Gets really fun when you meet women that hold that view. Usually evangelicals.

Every single time anyone tried to push me on that issue, always answered with a flat "never. got a vasectomy years ago. hate children. will get a dog if i ever feel the need." *stares at their children*, and that, after mildshock.gif was usually that.

I can't understand a woman putting up with shit like that. One time someone asked my dad if he minded if my mom did something. In front of my mom. My dad pretty much ran and hid. My mom's wrath was something to behold.

I want to adopt if I ever have kids. Actually, I plan to adopt more than I plan to get married. I decided years ago I was unmarriable and unlovable, so I'ma force a child to love me instead. It's worked with my cats....
 
I don't suggest marriage to everyone, but everyone can be loved. Ted Cruz has someone who loves him.
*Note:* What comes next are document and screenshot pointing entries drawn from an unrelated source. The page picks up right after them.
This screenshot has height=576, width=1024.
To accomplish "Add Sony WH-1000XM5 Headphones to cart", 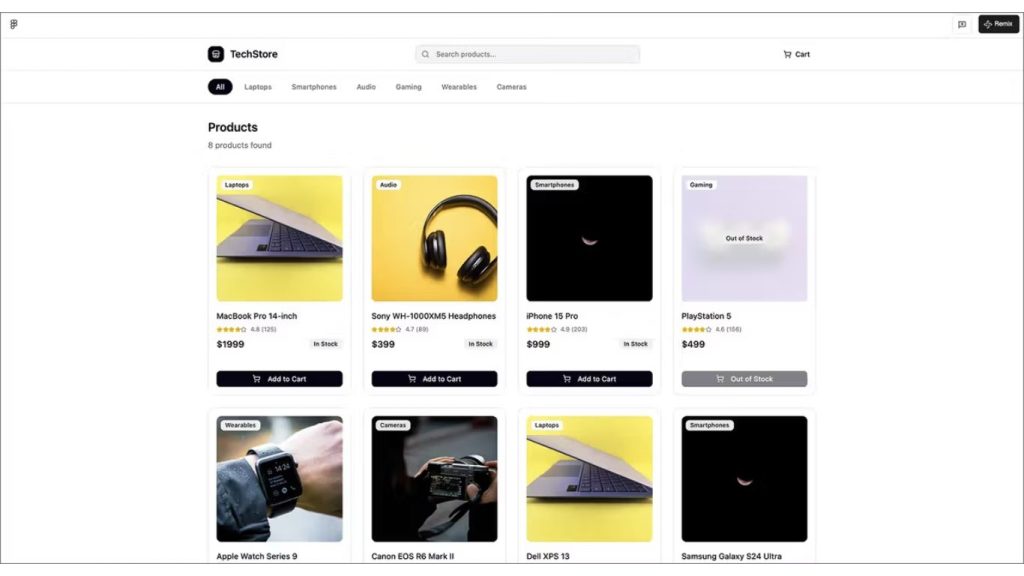I will tap(434, 379).
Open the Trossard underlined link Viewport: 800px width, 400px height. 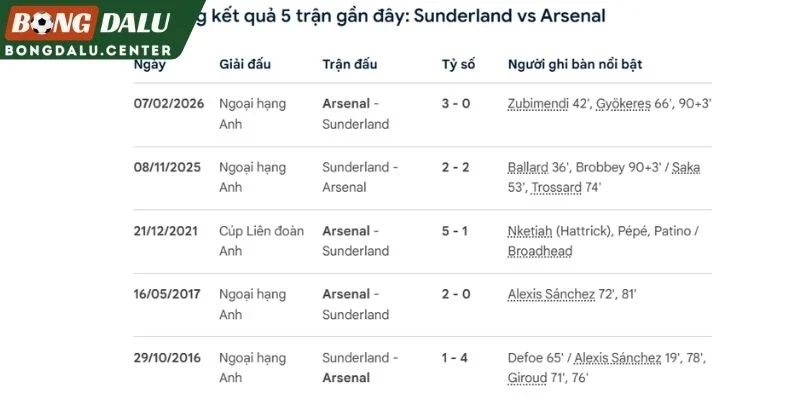pyautogui.click(x=557, y=187)
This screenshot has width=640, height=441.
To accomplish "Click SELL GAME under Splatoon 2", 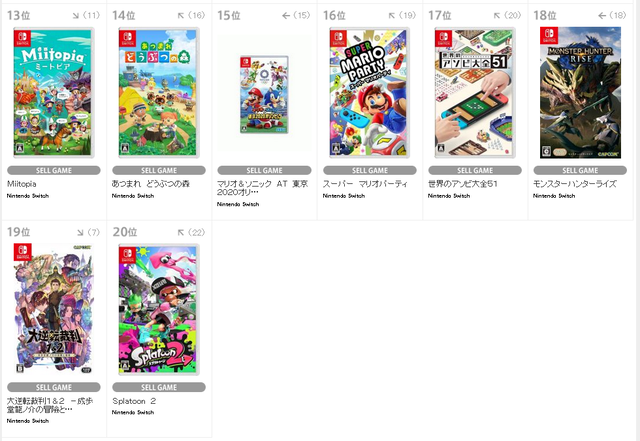I will pyautogui.click(x=159, y=387).
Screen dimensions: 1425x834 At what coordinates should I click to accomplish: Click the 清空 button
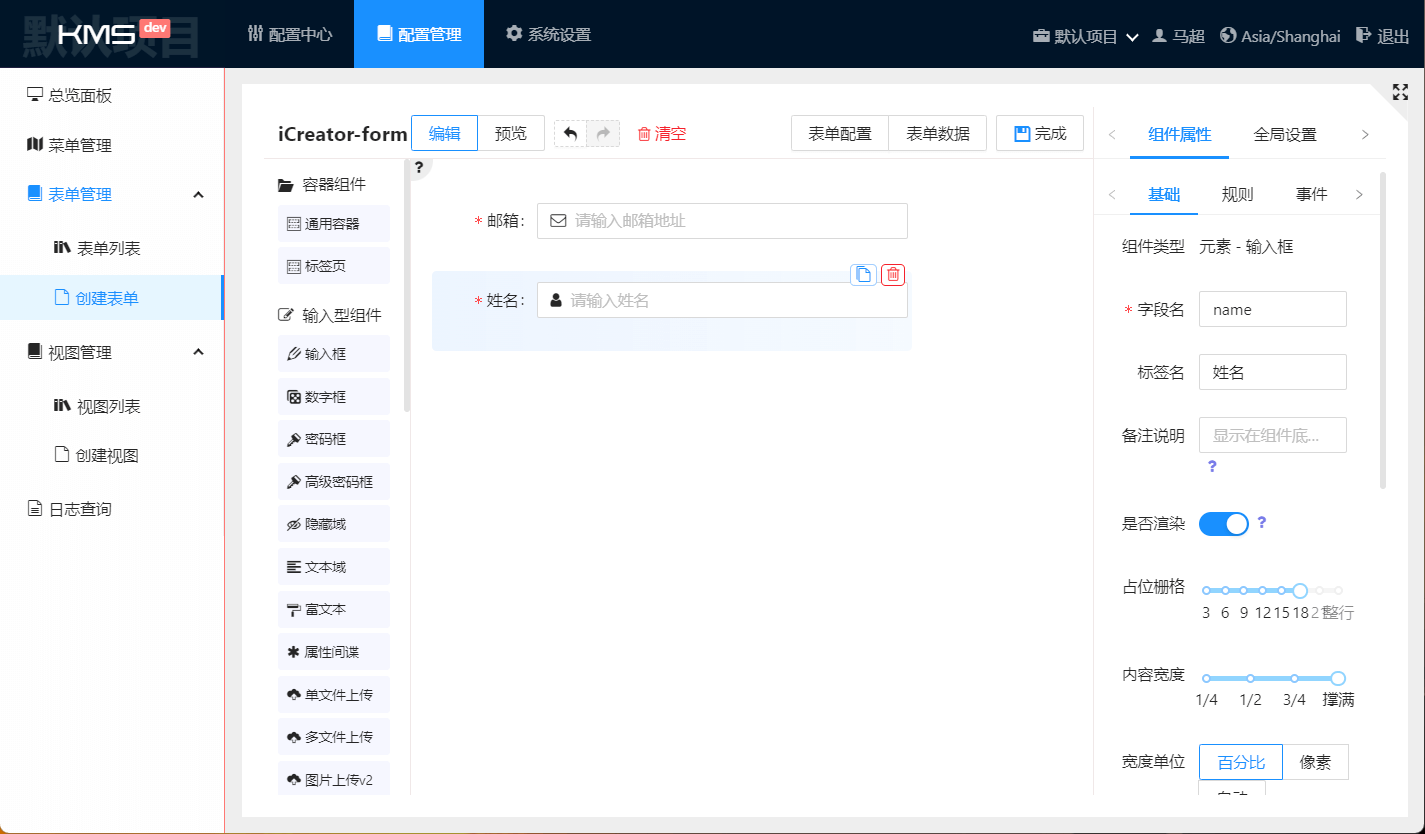tap(662, 134)
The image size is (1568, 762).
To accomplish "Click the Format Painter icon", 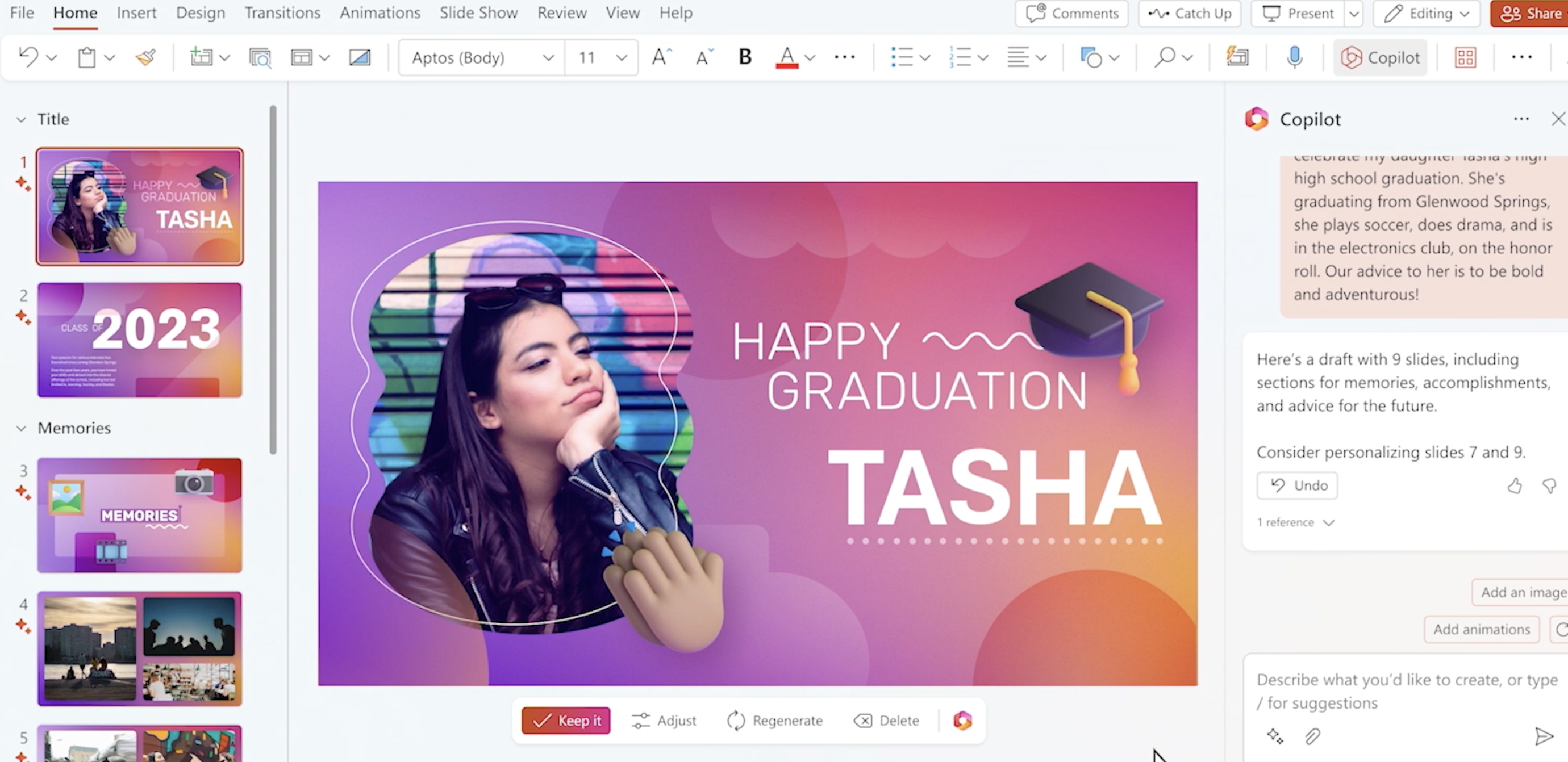I will 145,57.
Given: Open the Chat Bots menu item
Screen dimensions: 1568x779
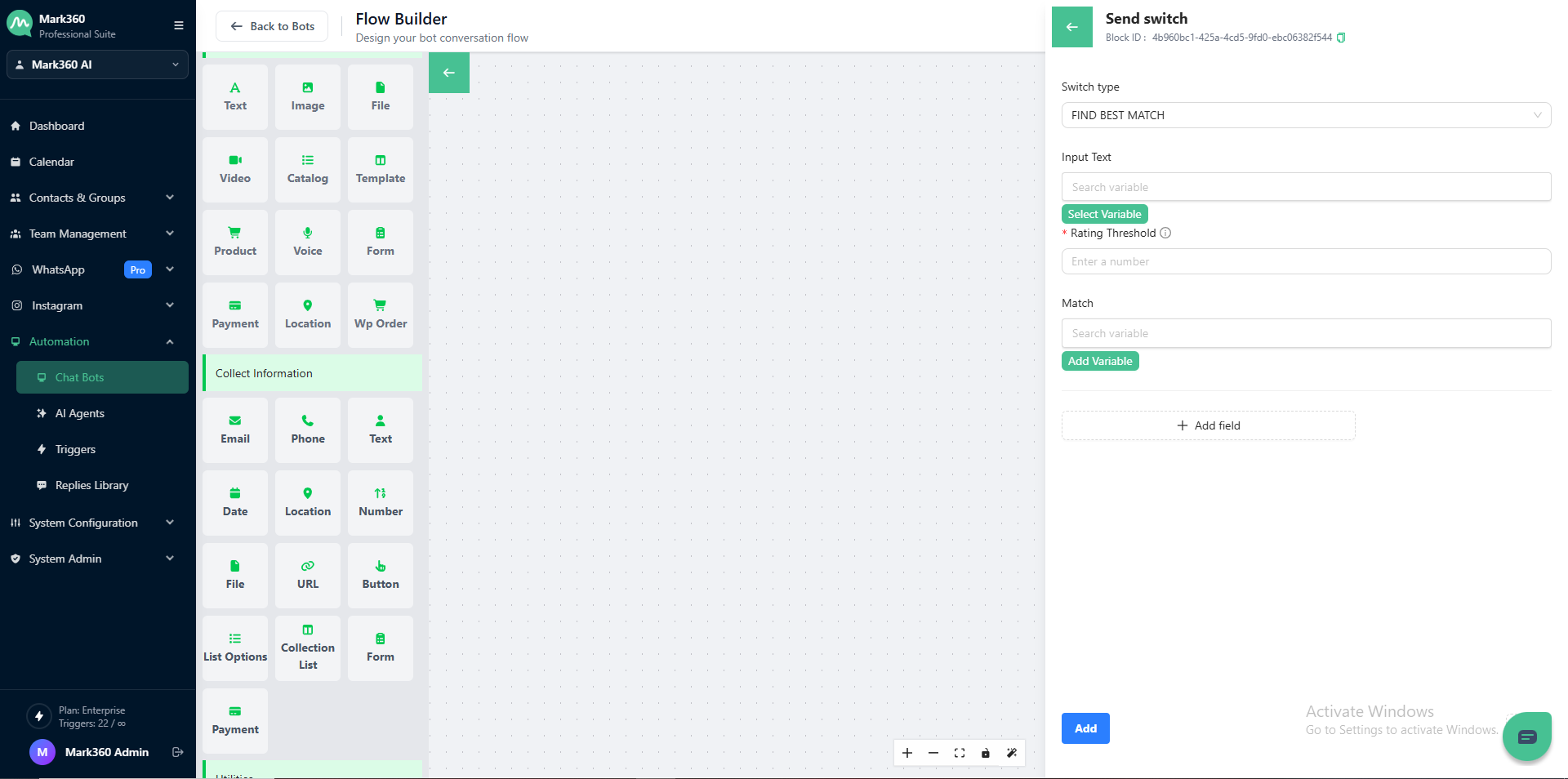Looking at the screenshot, I should pos(79,377).
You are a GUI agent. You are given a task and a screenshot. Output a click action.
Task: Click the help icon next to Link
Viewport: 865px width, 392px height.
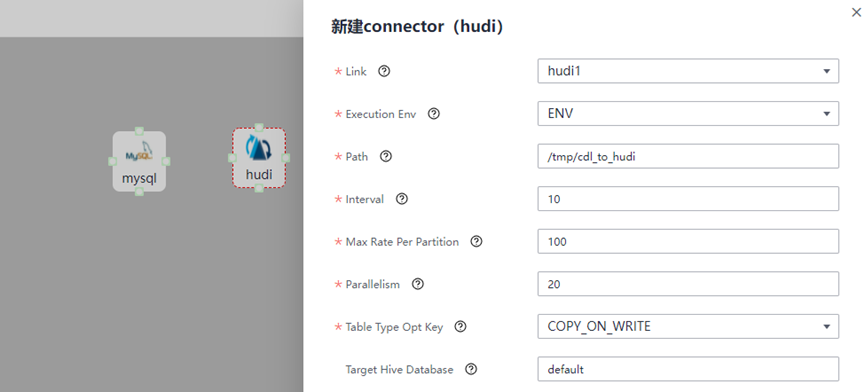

Self esteem issues suck so hard. I have this weird thing where I'm immediately doubtful of anyone who wants to ask me out. I get into that "What's wrong with them?" mindset. I'm working on it by working on myself.

Sanders 44
Clinton 43
Omalley 1 (just Adam)

I am the 1%.
 
It's good to see how something like this can bring Berniestands and Hillbots together in nervous anticipation.

I'm going to throw up, but then my date would think I have a gag reflex. I can't have that.